Ghostees Technology: The Client
The most obvious piece is the game client. This is the part that everyone sees. It is a Flash based application that runs in your browser written with the Flex 2 SDK. Some of us use Flex Builder and some like to just build from the command line and use other text editors.
The client itself is made up of many pieces that get downloaded on demand to reduce the initial download size. The Ghostees world is very large and would take a very long time to download if you had to get the whole thing at startup. Static content, such as artwork and images, is delivered from CacheFly. CacheFly is a content delivery system designed for very high speed and 100% uptime availability.
One distictive feature of Ghostees is the smooth scrolling of the world rather than going “screen-to-screen” as is more common in other virtual worlds. The way we accomplish this is by downloading the pieces of the world that are nearby only when they are needed and we can discard pieces that are no longer needed to save memory. The browser caches the previous downloads for us so subsequent requests to download world pieces are much faster.

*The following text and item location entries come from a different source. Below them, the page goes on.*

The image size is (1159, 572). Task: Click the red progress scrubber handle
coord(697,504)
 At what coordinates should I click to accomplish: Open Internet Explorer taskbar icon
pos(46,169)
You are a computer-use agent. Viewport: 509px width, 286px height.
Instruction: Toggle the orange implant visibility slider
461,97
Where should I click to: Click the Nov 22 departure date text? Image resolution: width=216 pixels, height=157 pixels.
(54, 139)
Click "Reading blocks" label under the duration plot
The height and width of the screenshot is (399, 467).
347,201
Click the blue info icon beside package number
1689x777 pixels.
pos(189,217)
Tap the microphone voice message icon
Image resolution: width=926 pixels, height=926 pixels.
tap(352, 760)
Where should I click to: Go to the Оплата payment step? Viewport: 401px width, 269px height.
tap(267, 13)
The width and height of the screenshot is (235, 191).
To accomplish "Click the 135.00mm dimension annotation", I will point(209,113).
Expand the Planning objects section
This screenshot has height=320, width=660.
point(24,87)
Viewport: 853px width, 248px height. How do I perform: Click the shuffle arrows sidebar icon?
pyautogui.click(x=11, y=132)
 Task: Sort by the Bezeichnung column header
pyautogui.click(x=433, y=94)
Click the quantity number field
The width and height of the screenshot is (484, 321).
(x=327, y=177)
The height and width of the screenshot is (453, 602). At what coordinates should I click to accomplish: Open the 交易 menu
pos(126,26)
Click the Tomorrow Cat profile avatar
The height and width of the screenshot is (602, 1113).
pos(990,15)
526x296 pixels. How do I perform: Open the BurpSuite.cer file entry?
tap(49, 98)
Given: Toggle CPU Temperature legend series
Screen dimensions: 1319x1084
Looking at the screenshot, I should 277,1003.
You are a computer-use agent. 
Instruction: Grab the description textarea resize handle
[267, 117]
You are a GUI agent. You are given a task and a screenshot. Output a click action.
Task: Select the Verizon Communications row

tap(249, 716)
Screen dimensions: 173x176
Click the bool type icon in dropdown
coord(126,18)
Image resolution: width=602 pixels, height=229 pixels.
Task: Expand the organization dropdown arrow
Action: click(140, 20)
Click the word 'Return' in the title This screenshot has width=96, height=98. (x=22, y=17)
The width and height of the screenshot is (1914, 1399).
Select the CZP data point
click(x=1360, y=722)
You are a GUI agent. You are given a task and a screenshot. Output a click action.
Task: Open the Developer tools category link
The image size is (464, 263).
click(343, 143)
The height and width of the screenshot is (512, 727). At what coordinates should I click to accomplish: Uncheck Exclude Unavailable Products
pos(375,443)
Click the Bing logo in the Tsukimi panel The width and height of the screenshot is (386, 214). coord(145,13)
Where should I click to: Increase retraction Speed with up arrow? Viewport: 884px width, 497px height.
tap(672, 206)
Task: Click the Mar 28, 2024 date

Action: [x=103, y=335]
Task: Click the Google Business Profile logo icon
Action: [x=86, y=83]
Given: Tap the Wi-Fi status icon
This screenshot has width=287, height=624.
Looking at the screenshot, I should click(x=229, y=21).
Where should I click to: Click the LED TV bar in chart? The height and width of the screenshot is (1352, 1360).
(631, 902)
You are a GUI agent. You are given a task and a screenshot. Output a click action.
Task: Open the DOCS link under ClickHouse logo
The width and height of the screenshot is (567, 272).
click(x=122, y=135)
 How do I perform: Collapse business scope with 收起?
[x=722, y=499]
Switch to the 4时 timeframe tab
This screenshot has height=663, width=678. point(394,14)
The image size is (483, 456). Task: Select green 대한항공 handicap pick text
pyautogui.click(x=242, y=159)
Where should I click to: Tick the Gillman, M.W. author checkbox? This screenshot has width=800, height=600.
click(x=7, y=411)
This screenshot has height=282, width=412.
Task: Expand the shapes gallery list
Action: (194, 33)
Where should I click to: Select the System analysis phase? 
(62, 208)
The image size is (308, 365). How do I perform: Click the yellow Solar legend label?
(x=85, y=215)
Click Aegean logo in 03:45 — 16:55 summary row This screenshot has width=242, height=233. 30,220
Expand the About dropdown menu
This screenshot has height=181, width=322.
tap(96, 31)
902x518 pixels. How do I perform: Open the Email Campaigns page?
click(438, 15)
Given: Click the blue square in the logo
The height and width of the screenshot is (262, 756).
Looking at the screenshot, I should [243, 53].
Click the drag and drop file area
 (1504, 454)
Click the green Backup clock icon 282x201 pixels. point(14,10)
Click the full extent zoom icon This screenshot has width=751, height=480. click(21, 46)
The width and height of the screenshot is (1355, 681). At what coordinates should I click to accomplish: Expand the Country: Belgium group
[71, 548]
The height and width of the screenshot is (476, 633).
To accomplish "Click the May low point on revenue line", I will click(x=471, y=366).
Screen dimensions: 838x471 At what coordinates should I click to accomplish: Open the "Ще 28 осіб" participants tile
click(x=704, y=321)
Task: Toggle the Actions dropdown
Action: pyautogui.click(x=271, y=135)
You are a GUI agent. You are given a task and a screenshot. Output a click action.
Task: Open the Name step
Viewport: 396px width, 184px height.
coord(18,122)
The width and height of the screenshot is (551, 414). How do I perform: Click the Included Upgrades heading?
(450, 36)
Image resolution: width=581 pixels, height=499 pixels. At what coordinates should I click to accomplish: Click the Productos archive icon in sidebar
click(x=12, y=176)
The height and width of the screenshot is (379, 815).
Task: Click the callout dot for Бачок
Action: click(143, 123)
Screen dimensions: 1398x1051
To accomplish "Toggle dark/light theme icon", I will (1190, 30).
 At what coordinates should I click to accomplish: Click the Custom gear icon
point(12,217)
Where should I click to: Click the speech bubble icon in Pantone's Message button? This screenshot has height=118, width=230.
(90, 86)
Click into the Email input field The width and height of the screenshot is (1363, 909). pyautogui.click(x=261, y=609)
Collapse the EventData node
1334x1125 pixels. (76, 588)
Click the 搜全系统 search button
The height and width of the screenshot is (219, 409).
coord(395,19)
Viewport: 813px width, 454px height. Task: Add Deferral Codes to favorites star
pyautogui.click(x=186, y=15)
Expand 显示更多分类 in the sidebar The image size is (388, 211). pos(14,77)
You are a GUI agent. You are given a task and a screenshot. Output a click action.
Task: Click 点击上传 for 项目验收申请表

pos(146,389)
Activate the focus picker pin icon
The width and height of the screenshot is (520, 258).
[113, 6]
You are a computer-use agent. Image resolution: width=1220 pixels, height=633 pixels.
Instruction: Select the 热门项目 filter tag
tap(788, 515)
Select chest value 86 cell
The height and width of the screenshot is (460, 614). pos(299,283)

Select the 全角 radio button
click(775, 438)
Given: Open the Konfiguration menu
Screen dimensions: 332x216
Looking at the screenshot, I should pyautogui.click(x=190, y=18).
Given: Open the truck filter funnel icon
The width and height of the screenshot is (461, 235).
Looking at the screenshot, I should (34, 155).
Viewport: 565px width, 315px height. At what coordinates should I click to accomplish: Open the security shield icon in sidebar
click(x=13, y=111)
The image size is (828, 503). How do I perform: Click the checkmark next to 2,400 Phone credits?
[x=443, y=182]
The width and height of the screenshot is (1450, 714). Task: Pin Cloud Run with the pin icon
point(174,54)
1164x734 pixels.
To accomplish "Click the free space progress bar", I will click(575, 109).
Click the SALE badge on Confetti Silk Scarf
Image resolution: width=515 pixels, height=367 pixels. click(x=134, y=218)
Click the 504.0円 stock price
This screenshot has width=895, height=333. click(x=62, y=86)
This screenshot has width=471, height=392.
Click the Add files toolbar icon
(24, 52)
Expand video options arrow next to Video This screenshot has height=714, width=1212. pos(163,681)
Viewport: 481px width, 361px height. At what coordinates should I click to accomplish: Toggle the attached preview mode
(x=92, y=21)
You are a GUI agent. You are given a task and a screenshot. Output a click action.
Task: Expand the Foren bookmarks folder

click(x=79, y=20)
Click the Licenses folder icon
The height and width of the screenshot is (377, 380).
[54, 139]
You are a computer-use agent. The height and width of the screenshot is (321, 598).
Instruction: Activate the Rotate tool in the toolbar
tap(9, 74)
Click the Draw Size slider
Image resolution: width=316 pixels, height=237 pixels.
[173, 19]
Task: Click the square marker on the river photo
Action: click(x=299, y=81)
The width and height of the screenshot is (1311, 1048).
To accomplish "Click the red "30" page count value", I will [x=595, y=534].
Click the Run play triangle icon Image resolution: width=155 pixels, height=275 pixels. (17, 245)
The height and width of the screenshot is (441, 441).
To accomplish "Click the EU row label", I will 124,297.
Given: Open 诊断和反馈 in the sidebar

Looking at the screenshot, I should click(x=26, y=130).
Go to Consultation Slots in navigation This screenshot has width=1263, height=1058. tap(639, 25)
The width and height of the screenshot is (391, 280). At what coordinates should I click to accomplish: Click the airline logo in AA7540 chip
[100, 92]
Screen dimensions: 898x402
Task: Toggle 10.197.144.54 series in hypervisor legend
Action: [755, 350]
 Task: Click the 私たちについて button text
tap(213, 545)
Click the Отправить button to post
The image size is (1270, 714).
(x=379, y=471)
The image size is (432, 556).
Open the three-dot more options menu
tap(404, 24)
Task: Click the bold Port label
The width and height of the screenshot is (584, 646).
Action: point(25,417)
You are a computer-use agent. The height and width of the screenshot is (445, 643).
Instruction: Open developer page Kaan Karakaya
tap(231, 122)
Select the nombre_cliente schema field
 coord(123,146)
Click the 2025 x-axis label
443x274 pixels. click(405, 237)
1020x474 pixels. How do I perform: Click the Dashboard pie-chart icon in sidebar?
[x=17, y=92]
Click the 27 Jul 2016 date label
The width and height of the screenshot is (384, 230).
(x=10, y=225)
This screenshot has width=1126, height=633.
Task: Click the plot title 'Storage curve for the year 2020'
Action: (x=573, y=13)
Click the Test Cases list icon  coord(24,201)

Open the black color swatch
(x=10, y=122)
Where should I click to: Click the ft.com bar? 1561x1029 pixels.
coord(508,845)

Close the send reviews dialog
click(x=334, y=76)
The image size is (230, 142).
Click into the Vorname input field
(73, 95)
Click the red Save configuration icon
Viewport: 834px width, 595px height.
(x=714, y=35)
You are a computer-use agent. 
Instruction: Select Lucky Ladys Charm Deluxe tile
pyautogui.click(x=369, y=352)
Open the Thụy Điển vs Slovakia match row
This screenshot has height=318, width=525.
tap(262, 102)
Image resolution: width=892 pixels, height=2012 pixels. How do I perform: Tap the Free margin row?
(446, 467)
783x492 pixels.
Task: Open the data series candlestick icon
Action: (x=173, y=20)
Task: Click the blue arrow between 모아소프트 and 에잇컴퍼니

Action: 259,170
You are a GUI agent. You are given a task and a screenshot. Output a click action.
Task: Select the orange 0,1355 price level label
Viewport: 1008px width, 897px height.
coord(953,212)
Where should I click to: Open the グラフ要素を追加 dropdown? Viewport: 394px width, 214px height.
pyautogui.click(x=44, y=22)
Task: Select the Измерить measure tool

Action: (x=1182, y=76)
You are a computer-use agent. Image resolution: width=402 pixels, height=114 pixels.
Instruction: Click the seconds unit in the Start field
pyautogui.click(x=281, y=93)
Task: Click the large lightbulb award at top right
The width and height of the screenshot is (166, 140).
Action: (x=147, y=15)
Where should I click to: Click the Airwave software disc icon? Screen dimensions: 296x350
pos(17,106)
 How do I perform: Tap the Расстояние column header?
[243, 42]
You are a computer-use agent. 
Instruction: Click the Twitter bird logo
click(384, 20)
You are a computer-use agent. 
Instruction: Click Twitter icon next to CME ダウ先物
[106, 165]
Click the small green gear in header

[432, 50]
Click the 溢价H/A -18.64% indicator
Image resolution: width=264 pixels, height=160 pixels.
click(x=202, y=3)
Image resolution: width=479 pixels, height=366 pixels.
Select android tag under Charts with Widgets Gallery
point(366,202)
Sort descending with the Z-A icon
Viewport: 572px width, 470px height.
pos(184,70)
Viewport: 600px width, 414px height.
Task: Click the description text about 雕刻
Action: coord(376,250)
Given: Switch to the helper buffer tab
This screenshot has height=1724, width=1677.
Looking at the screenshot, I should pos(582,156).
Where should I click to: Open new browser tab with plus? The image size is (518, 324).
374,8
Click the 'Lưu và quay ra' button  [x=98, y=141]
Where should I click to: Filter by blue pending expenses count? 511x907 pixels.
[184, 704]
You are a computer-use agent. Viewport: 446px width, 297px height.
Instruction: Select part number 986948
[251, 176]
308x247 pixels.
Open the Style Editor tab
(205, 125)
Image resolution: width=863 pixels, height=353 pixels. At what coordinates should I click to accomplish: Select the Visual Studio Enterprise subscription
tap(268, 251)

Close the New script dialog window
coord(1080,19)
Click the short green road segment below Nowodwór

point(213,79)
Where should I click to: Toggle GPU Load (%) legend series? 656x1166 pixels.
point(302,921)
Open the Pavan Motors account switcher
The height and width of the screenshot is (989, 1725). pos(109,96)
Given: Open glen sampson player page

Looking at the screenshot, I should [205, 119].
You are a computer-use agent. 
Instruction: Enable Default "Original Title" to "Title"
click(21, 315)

The client talks to a variety of servers to not only get content but also take direction and negotiate transactions. Each server has a distinct job so that the overall application can be spread out. One of the most important servers that I’ll talk about in another post is the Map Server. This server is responsible for any given portion of the world. The Map Server is where everything “lives” and the client is just a viewport into it, responding to direction given by the server. In all cases the Map Server is the authority to what is going on in the world.
To take care of the inevitable network latency, one of the client’s jobs is to smooth this out. The client makes predictions of what the server is going to say and will initiate actions based on those predictions and uses the server’s message as confirmation. If the server issues a different message than expected, it is up to the client to smooth out the discrepancy.
Other servers include the Authentication, Chat, Auditing, Exchange (not mail but game currency), the API, Inventory/Shopping and a Mini-Game Server per Mini Game. All of these could run on a single box if that’s all we needed but the system was designed to scale out based on demand. The goal is to be able to pack as many people into the world as we can by distributing the work and keep the experience as fluid as possible.